**SUPPLIED MATERIAL**
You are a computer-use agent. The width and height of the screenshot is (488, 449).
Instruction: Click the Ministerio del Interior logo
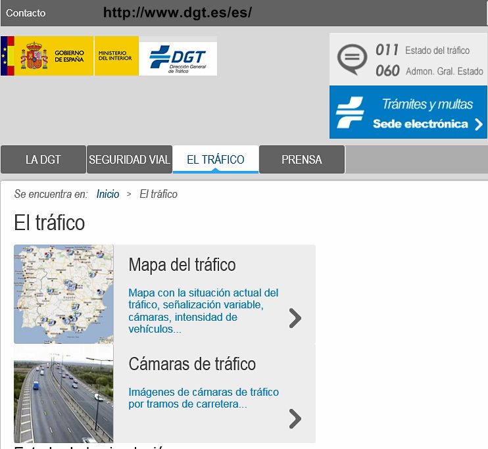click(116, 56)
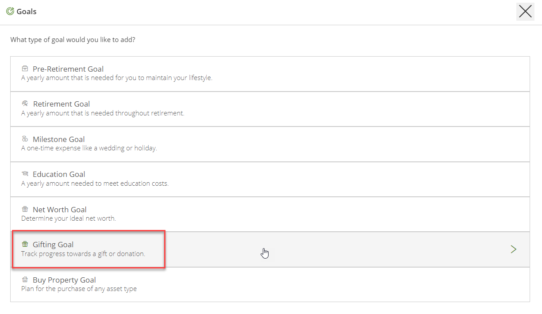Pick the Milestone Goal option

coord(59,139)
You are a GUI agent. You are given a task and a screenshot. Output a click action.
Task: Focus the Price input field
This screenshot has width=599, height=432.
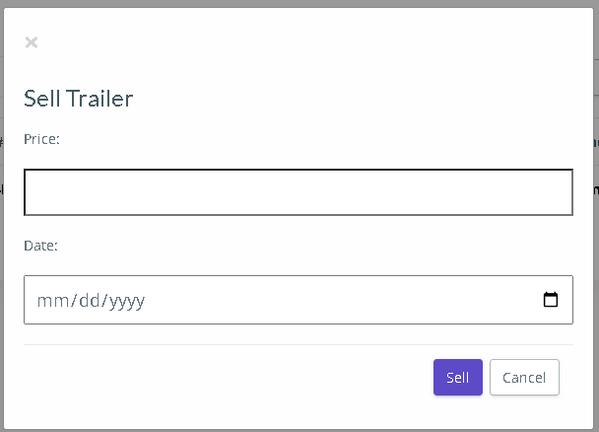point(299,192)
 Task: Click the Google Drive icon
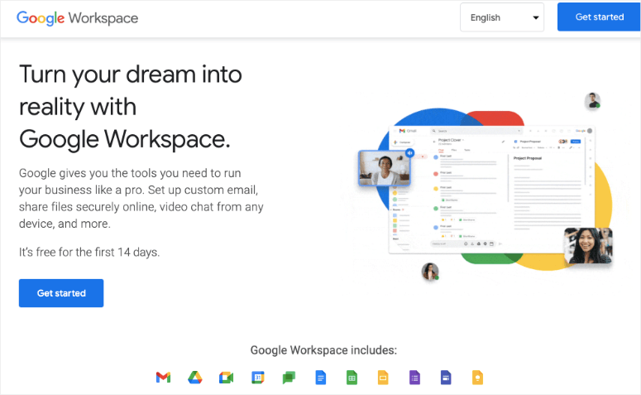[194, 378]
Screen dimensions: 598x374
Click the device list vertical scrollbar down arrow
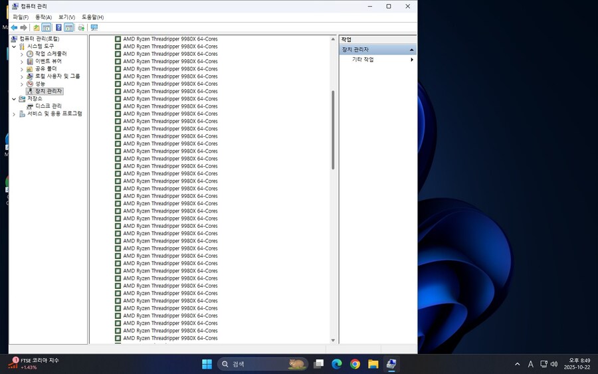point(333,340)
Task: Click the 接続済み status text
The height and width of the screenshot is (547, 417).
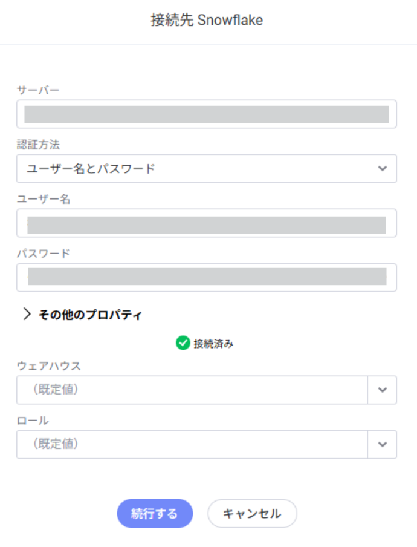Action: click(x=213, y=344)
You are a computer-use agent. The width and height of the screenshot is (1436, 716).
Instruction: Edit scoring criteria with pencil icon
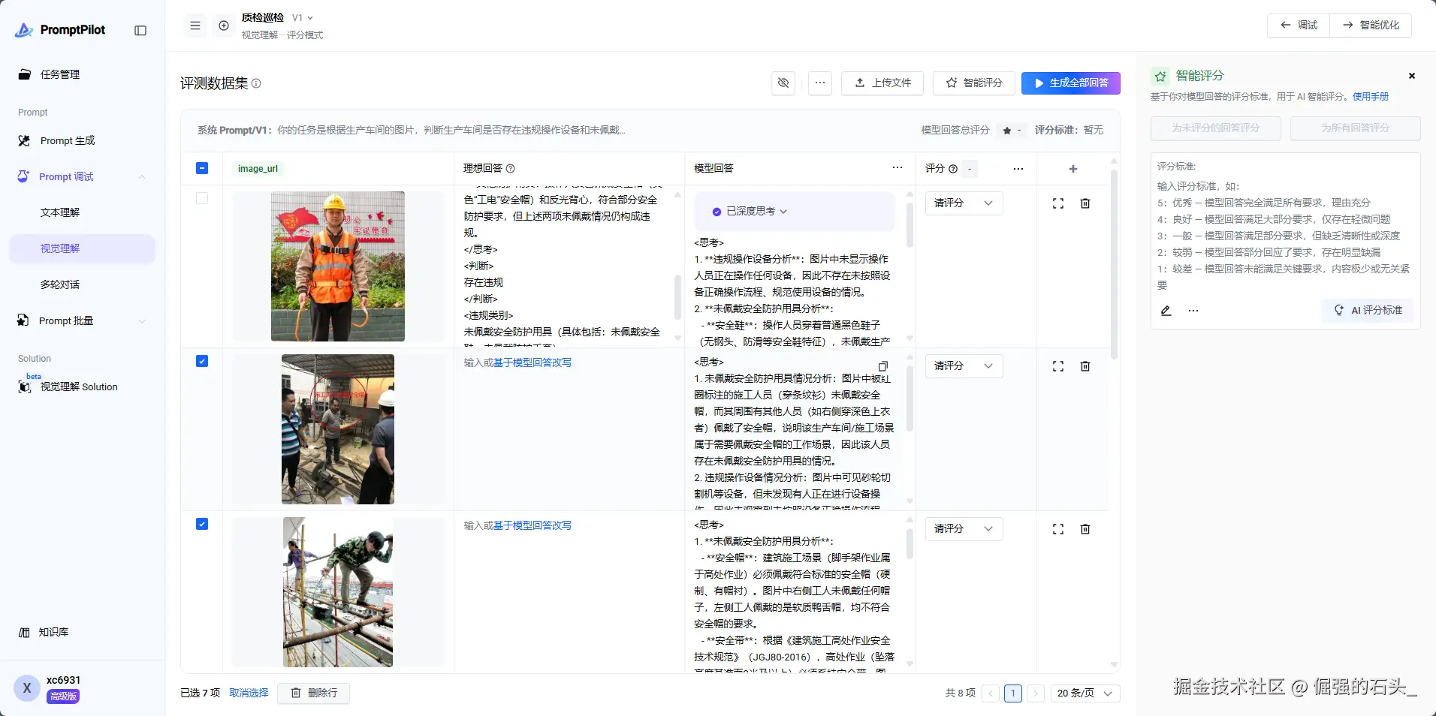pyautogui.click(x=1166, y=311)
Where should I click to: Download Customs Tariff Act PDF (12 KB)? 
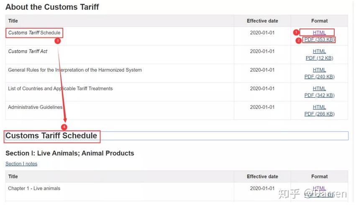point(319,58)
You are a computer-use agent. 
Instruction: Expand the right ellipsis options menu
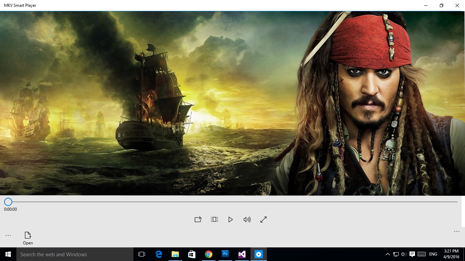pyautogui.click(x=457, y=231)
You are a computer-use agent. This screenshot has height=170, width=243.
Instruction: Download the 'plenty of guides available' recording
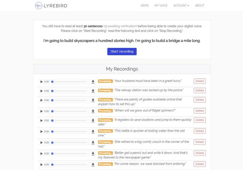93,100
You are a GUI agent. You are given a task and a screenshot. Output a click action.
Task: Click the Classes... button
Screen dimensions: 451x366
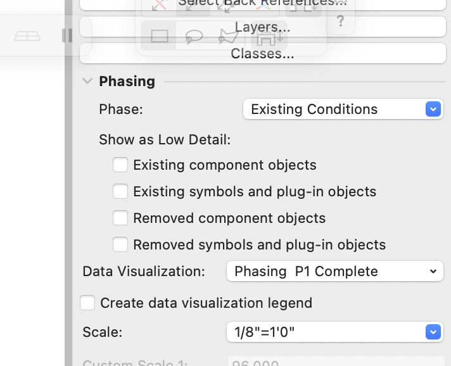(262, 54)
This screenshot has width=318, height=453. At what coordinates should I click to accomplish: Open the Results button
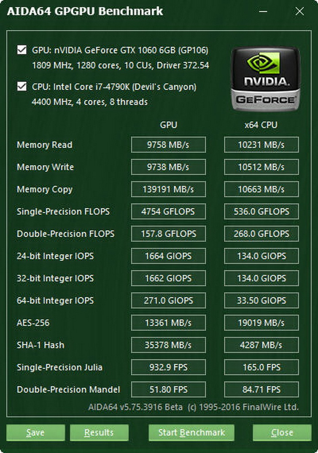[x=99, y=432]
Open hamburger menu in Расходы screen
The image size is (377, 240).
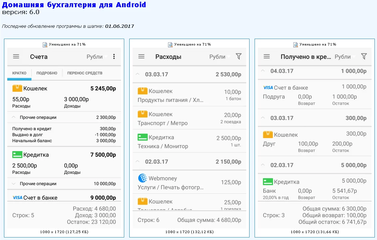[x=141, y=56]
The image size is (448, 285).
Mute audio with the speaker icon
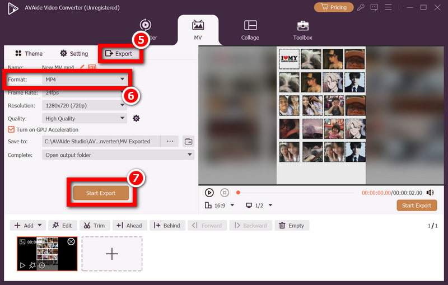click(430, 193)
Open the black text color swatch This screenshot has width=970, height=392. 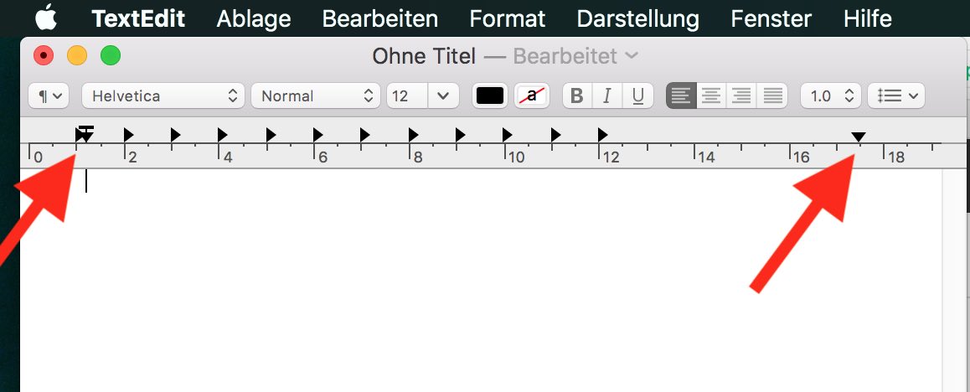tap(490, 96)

==

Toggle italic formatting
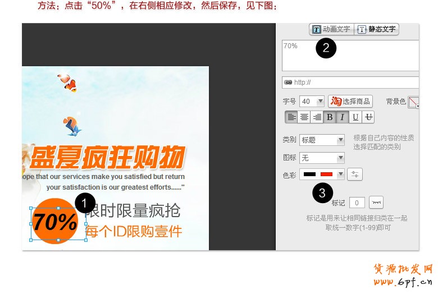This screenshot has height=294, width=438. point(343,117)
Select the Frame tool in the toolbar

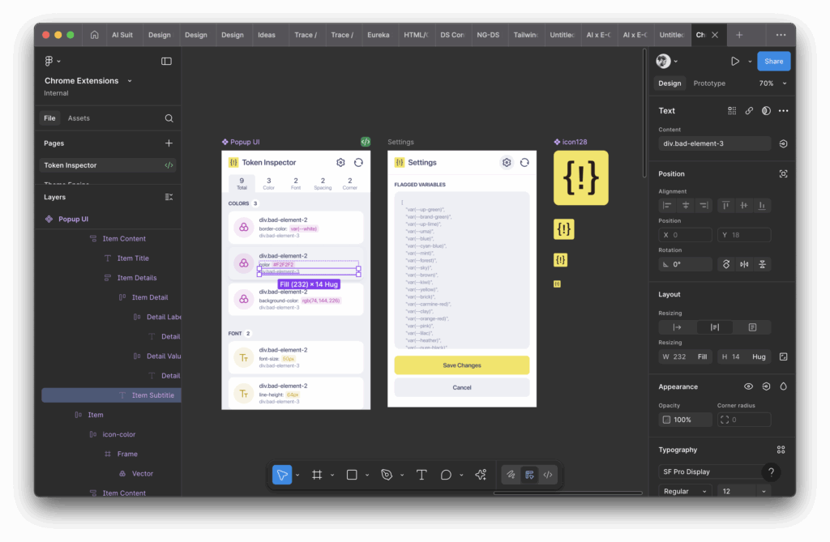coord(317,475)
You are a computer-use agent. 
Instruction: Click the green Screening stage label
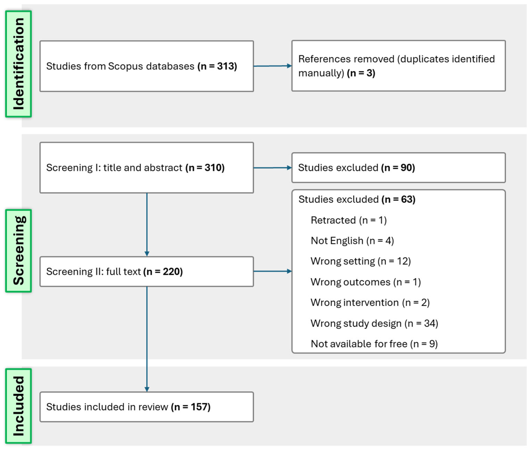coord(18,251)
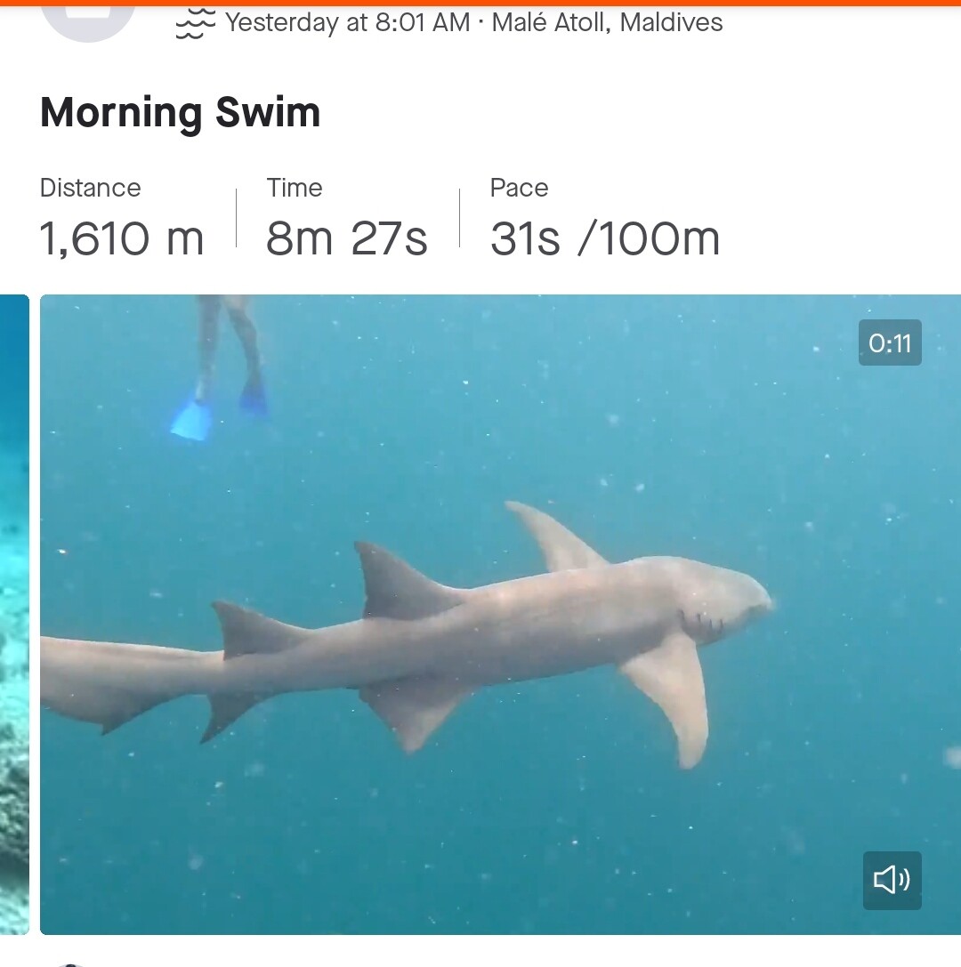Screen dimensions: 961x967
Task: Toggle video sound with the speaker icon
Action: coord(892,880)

**PROBLEM TO WORK ON**
Where the string "computer" turns up in a line of the data above, copy that whole line.

**TASK SOLUTION**
You are a computer-use agent. The width and height of the screenshot is (488, 449).
You are a computer-use agent. The width and height of the screenshot is (1436, 716).
You are a computer-use agent. 
You are a computer-use agent. This screenshot has height=170, width=243.
You are a computer-use agent. 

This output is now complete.